"""

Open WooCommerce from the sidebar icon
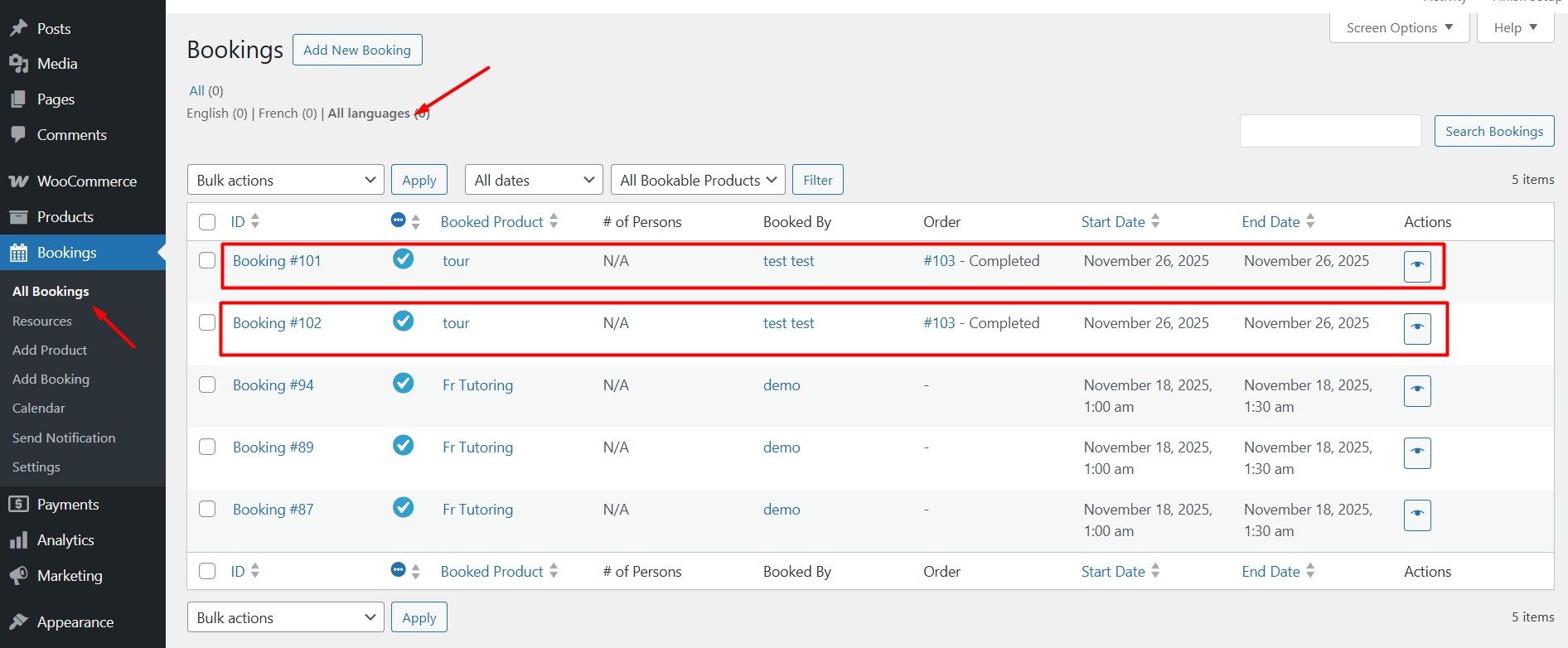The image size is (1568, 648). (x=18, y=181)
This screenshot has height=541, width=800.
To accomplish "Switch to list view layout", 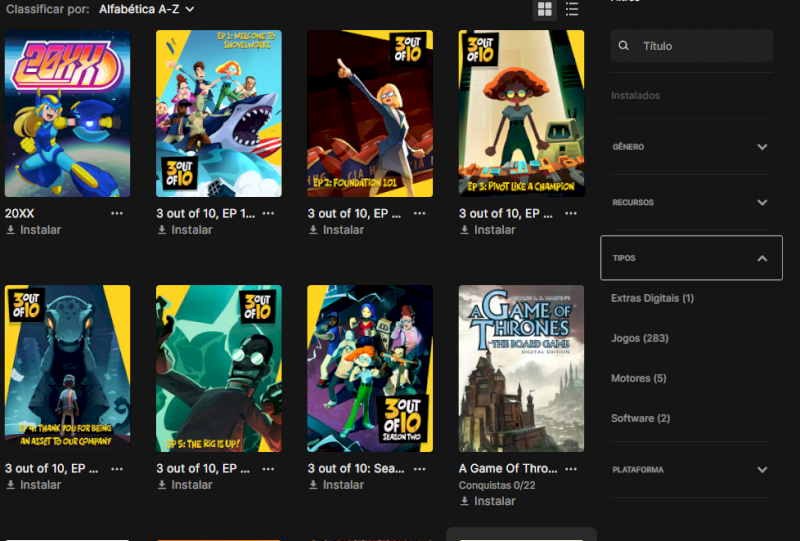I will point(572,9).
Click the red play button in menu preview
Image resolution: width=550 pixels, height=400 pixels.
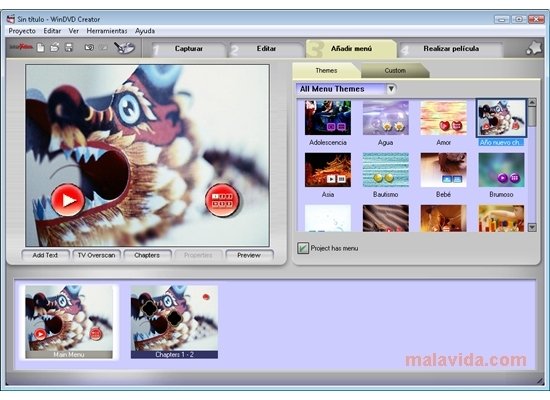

"""
"""

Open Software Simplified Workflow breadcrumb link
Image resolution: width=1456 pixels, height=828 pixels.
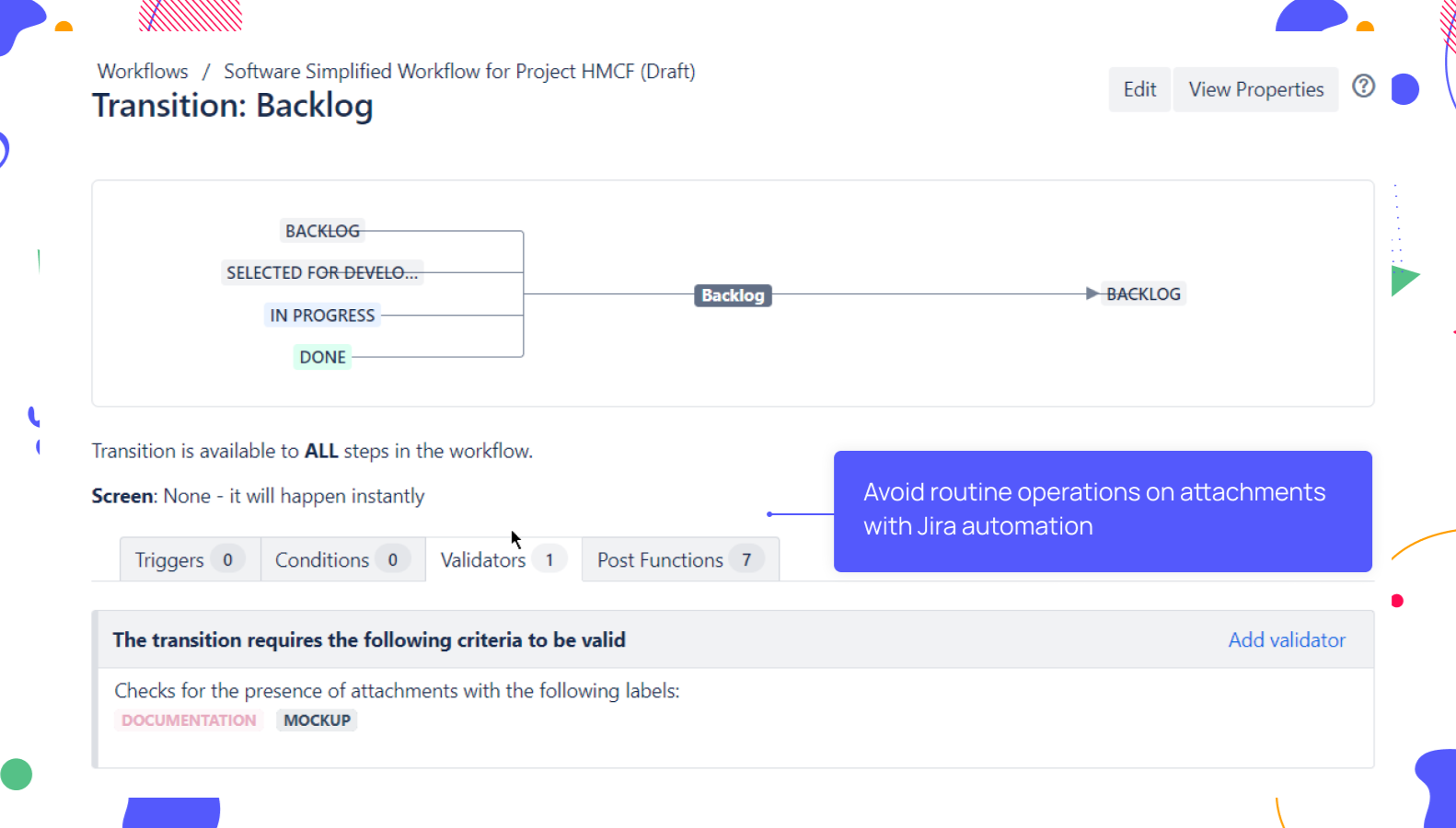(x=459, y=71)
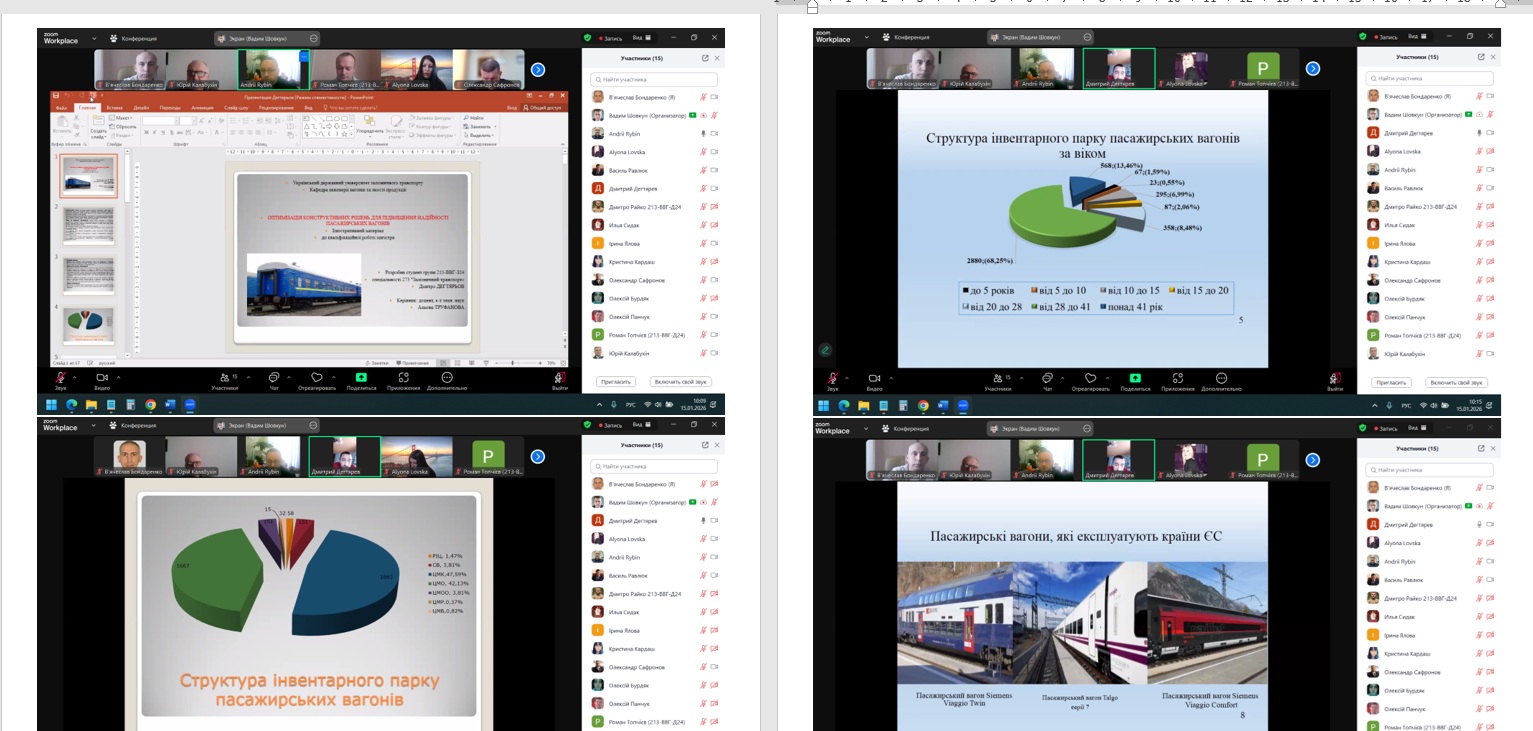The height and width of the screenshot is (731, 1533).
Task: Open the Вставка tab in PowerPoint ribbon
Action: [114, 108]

"""

# Task to complete:
Look above for the line holding "Click the red play button in menu preview" and the line holding "Image resolution: width=550". Retype both, and every line between them, word for word and nothing else.

# Response area:
Click the red play button in menu preview
Image resolution: width=550 pixels, height=400 pixels.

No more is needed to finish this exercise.